Maybe I embody that instinct in Europeans that caused the great flurry of japanoiserie in the late nineteenth and early twentieth century – an innate recognition of aesthetic values relating to nature, and not necessarily evident in one’s immediate surroundings. Whatever, I have always loved Japanese style, from childhood through art school and beyond.
After a successful solo exhibition in February this year, I returned to a blank studio and settled down with a few books, one of which related to a kimono collection, and through a series of strange and serendipitous events that followed I found myself last month in Tokyo.
The exhibition Simple Forms: Contemplating Beauty at the Mori Art Museum was a timely reminder that all that is simple and beautiful isn’t necessarily Japanese. Co-organised with Centre Pompidou-Metz, this show was a breathtaking collection of objects old and new, natural and human made, indigenous and otherwise, that effectively demonstrated a “tranquil and lyrical, universal beauty” (Nanjo Fumio, Mori Art Museum Director).

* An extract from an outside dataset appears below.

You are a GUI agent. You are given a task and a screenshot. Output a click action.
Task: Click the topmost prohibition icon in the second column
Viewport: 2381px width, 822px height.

From Tokyo I went to the mountains near the small town of Fujino to attend a ten-day workshop on Japanese textiles and the art of indigo dyeing.
Occasionally it happens that an experience gives everything you had hoped for and more. Eight of us had signed up, from the US, Canada, Switzerland, France and Australia (all women) and we were joined by one young Englishman who had come to an earlier workshop and wasn’t quite ready to leave.
Workshop leader Bryan was a deeply knowledgeable, generous and gifted teacher. Hiro provided us with delicious and nourishing food, beautifully presented, and gave us joy through his ikebana.
To try to describe our journey together would not do it justice, but maybe some photos will give an indication.
From Fujino to Kyoto, where I rejoined Neil who had been on a guided walk following Basho’s Narrow Road to the Deep North.
Pilgrim sees a holy shrine.
Elsewhere a woman
Stains her fingers blue.
(Although, haiku never sound quite right in English).
We were met by our eldest daughter, who has a personal history of her own with Japan. Five days more of extraordinarily wonderful experiences followed.